It is the latest fashion phenomenon to come out of the credit crunch. Based around the idea that one woman’s trash is another woman’s treasure, swishing is the only way to update your wardrobe without opening your wallet.

Literally meaning “rustling clothes”, the craze involves swapping your unwanted clothes with other people and going home with something new – and completely free. Swishing parties can be organised amongst friends or, like the East Festival last weekend, with hundreds of strangers.

Eager to take part, I was told to bring between one and five good quality items of clothing, shoes or accessories that I no longer wear but would be proud to pass on to a fellow swisher. In return, I would take an equal number of items home. “We do quality control at the door to make sure people don’t end up with Primark vests,” says one of the organisers, referring to the staff posted at the entrance to scrutinise swishers’ offerings.

It has all the competitive elements of shopping, but with people paying little attention to the usual “no scratching, spitting or biting” rule. After dropping off my contributions, I got a stamp for each. We were then allowed just 20 minutes to peruse the clothes before the actual swap. It was a frantic time of remembering where all the real finds were, followed by a herculean effort of restraint not to push too many people to the floor to get them. After securing two out of three of my coveted items, and leaving my own clothes to the mercy of the rail, I skulked in the corner. There I took advantage of this unique opportunity to anonymously observe what other people thought of my clothes. I had brought an old dress, which was by no means hideous, but was hanging limply on its hanger. It’s a validation when two women fight each other for your dress and a deep embarrassment when it is looked at with disdain before being tossed on the floor. Unfortunately for me, mine fell into the latter category with two women each arguing the other should take it home.

Swishing looks set to become a viable alternative to shopping for people tightening the purse strings, but refusing to sacrifice their wardrobe. One swisher at the festival, 24-year-old Jennifer Reed, said: “I’m on an internship so I don’t get paid much. It’s great to get something new and get a few things out of my cupboard that would have stayed there years. I brought in a few dresses and a silk camisole. I’m looking to swap them for spring clothes.”

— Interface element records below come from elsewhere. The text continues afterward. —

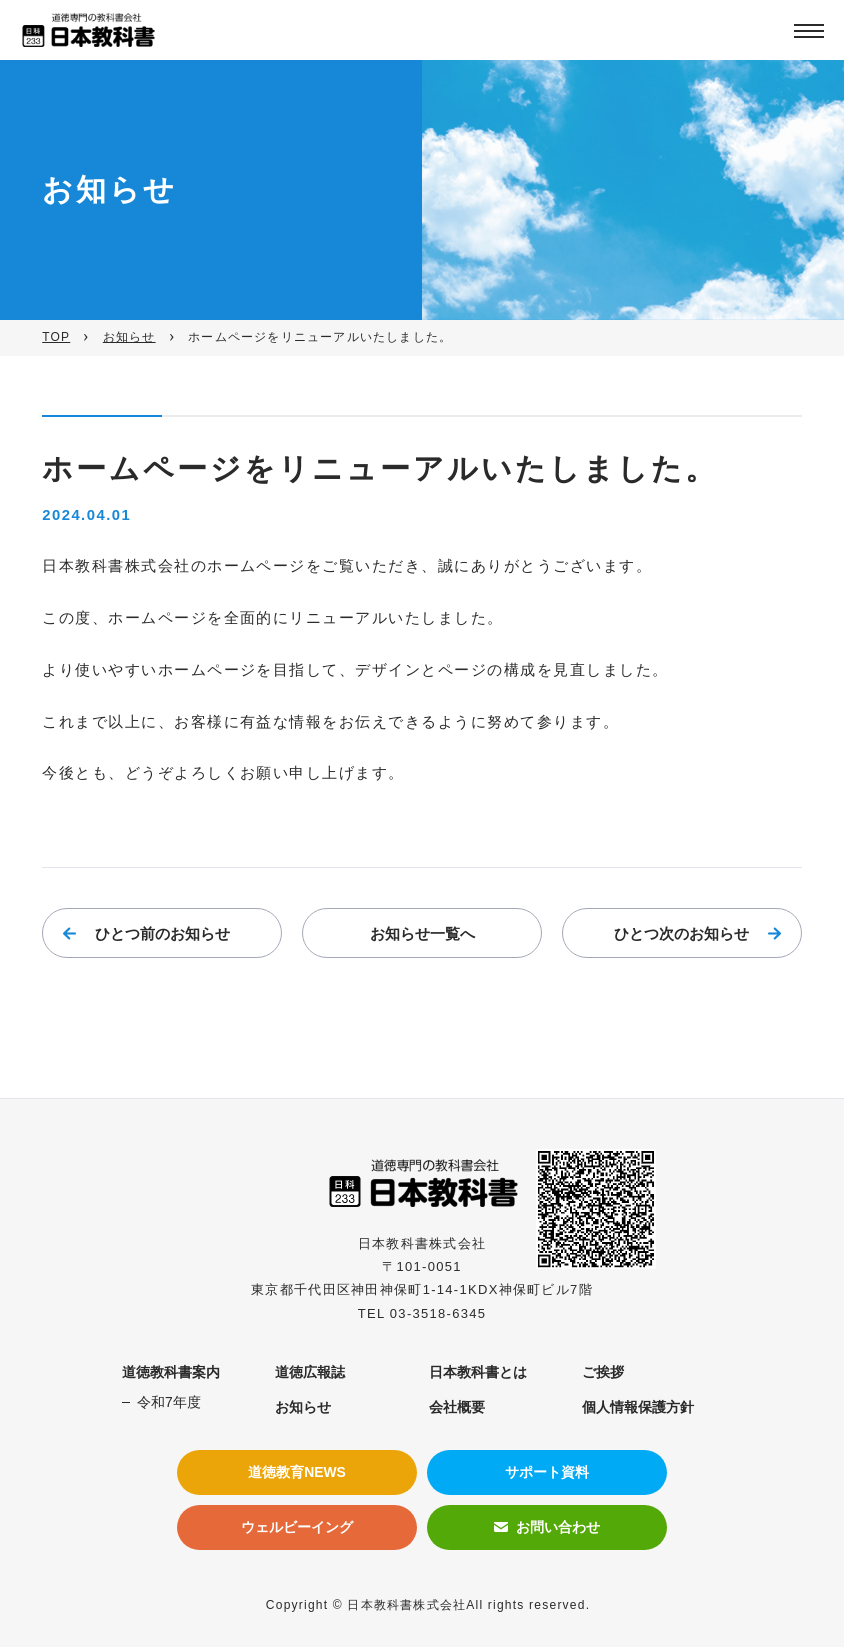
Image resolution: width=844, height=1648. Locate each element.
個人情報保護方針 (638, 1408)
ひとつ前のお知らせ (162, 937)
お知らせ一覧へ (422, 937)
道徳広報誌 (310, 1373)
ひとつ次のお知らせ (681, 937)
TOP (56, 337)
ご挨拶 (603, 1373)
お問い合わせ (558, 1528)
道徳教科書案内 (171, 1373)
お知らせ (129, 337)
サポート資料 (547, 1473)
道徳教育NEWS (297, 1473)
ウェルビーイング (297, 1528)
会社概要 (457, 1408)
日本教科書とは (478, 1373)
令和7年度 (169, 1403)
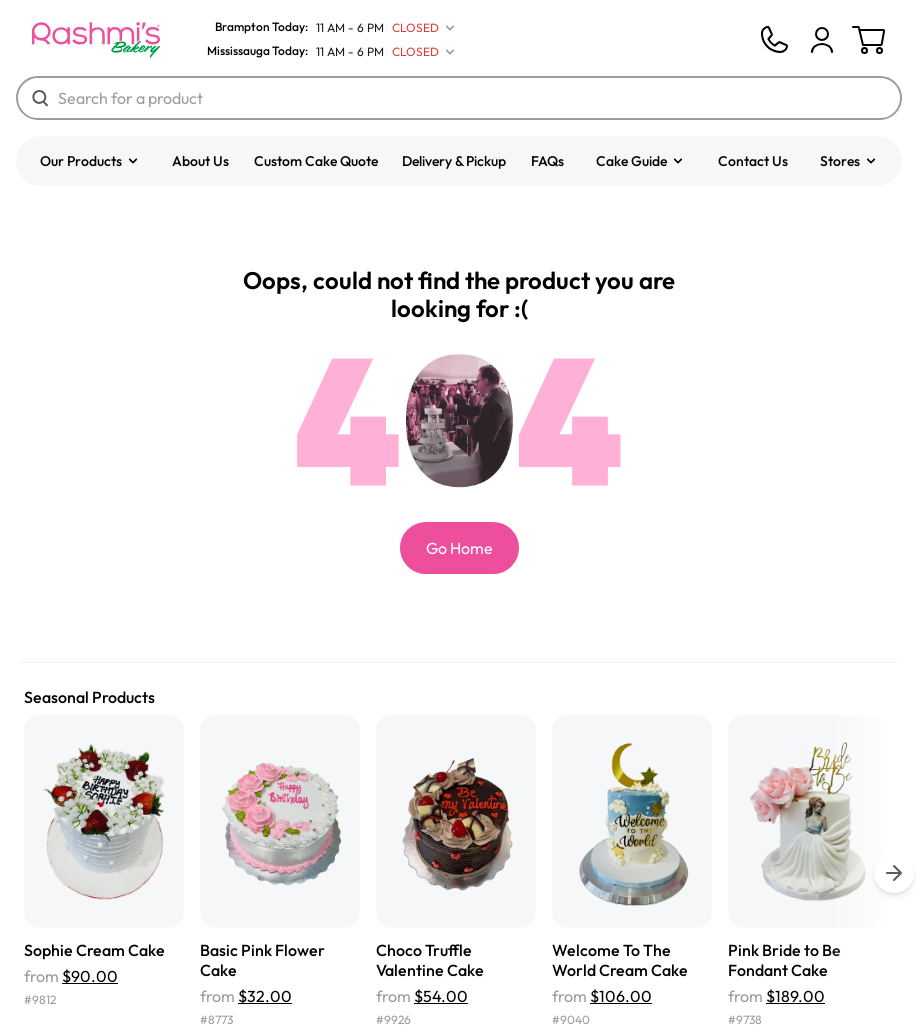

 But for Matilda Green, 53, swishing means more. “I lost my job last year so I have to cut back,” she says. “The amount I’ve saved this year from going to these events is unbelievable. I don’t have the income I need to support my clothes-buying addiction any more so this is ideal. I go swishing about twice a month and feel like I can get that new clothes feeling without the guilt.”

Women in the UK only wear 20 per cent of their wardrobes and every year throw 100,000 tonnes of clothes into landfill, says the recycling charity Traid. Businesses like Primark and Asda have been blamed for this because of their sale of cheap, disposable fashion. Mark Prescott, the organiser of last weekend’s event, says the time is ripe for swishing to sweep the country. The economic crisis means events that don’t cost anything are very important,” he says. Prescott adds that the events also bring people to the area who will spend money locally. “So swishing is a very good event for our time.”

He also believes hosting it in Hackney was a big part of the event’s success. “Swishing is perfect for the East Festival because it is connected to the atmosphere of the area. There are a lot of small designer shops and fashion students who come here for inspiration. I knew we would get a lot of interesting people. I hope the East can start something big.”